Re: [DISCUSS] Support GROUP BY ALL (CALCITE-7594)

Julian Hyde Wed, 10 Jun 2026 11:18:28 -0700
+1

> On Jun 10, 2026, at 8:42 AM, Tisya Bhatia via dev <[email protected]> 
> wrote:
> 
> On the case where we're grouping only by constants over empty input:
> 
> I checked the SQL standard and major dialects; they're pretty unanimous
> that the output should be 0 rows. Calcite already matches this because of
> the AggregateProjectPullUpConstantsRule (it won't reduce a non-empty GROUP
> BY to the empty one, it keeps at least one key), so GROUP BY ALL (which
> expands to the explicit GROUP BY <constants> returns 0 over empty input. I
> added an execution test to confirm this.
> 
> Best,
> Tisya Bhatia
> 
> On Tue, Jun 9, 2026 at 1:58 PM Julian Hyde <[email protected] 
> <mailto:[email protected]>> wrote:
> 
>>> As for the 0-vs-1
>>> row question, happy to leave that to the existing behavior (and the
>>> language lawyers).
>> 
>> There’s no existing behavior, so you need to decide what is the right
>> behavior, and test it. See what the other implementations do.
>> 
>>> On Jun 9, 2026, at 11:14 AM, Tisya Bhatia via dev <
>> [email protected]> wrote:
>>> 
>>> Hey Julian -
>>> 
>>> Glad you're on board. Good point about the "contains an aggregate" vs.
>> "is
>>> an aggregate." My implementation (PR-pending) already does this: it
>> expands
>>> GROUP BY ALL to every SELECT expression that does not contain an
>> aggregate,
>>> using a recursive aggregate finder. So your example expands exactly as
>> you
>>> wrote.

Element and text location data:

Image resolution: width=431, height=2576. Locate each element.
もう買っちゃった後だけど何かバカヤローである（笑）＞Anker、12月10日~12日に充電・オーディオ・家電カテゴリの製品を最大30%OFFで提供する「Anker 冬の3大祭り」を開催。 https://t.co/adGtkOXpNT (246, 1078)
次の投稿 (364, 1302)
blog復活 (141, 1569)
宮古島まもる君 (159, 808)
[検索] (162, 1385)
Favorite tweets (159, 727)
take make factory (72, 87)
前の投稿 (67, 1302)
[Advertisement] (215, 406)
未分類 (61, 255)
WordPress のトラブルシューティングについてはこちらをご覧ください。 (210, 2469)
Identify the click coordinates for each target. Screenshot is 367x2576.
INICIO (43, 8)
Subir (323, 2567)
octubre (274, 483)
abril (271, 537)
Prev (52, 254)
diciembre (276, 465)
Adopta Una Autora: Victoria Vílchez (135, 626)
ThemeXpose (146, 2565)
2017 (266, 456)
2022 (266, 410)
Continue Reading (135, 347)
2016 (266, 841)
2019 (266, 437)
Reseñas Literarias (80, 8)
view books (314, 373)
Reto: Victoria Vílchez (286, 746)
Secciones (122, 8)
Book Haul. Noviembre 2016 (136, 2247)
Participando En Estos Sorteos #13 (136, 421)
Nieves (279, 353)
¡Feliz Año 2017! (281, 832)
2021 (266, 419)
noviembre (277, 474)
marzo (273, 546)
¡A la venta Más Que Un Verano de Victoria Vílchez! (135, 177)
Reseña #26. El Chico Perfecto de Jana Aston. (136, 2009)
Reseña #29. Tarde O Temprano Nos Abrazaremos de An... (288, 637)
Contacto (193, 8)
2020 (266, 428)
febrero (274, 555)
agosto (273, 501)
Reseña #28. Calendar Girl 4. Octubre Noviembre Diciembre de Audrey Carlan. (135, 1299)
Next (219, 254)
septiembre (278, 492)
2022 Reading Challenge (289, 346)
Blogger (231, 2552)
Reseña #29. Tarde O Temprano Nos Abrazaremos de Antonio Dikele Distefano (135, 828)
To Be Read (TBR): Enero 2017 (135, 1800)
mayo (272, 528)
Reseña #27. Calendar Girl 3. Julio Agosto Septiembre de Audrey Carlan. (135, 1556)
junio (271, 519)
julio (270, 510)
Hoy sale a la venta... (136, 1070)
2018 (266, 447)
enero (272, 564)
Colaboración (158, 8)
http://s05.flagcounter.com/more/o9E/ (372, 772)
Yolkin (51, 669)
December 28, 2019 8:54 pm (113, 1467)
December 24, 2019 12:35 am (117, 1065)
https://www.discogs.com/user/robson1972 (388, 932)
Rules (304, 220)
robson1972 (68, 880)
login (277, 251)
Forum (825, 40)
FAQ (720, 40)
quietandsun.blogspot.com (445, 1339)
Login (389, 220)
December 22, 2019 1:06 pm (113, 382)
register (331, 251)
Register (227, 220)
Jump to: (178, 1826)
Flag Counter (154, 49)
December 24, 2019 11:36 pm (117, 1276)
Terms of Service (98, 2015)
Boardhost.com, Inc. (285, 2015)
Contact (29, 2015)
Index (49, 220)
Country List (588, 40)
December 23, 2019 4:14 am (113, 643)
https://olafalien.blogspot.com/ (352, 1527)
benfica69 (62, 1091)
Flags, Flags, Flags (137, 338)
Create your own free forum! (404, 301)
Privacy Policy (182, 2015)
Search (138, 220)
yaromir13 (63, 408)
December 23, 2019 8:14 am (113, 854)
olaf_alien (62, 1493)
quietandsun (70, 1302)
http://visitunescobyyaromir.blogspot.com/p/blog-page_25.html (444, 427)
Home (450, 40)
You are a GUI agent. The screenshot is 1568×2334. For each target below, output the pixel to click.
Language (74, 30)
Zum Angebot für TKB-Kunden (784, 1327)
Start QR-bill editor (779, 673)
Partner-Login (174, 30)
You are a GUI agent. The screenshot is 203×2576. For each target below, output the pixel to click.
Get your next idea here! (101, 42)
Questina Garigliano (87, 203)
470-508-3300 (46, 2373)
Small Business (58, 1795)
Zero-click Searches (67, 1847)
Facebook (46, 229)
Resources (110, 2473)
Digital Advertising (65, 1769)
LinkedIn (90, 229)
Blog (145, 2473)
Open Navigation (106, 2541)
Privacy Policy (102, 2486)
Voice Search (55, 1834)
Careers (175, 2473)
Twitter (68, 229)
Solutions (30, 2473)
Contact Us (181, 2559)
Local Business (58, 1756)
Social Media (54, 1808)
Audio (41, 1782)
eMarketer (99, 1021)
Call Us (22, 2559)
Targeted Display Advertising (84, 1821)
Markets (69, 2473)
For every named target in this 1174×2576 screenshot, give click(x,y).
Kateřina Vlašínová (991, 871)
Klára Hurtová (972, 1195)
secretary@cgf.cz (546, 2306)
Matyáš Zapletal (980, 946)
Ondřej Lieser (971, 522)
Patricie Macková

## Exercise prompt
In the GROUP BY ALL discussion, copy word for word everything from "Julian Hyde Wed, 10" down to "to confirm this.".

## Full solution
Julian Hyde Wed, 10 Jun 2026 11:18:28 -0700
+1

> On Jun 10, 2026, at 8:42 AM, Tisya Bhatia via dev <[email protected]> 
> wrote:
> 
> On the case where we're grouping only by constants over empty input:
> 
> I checked the SQL standard and major dialects; they're pretty unanimous
> that the output should be 0 rows. Calcite already matches this because of
> the AggregateProjectPullUpConstantsRule (it won't reduce a non-empty GROUP
> BY to the empty one, it keeps at least one key), so GROUP BY ALL (which
> expands to the explicit GROUP BY <constants> returns 0 over empty input. I
> added an execution test to confirm this.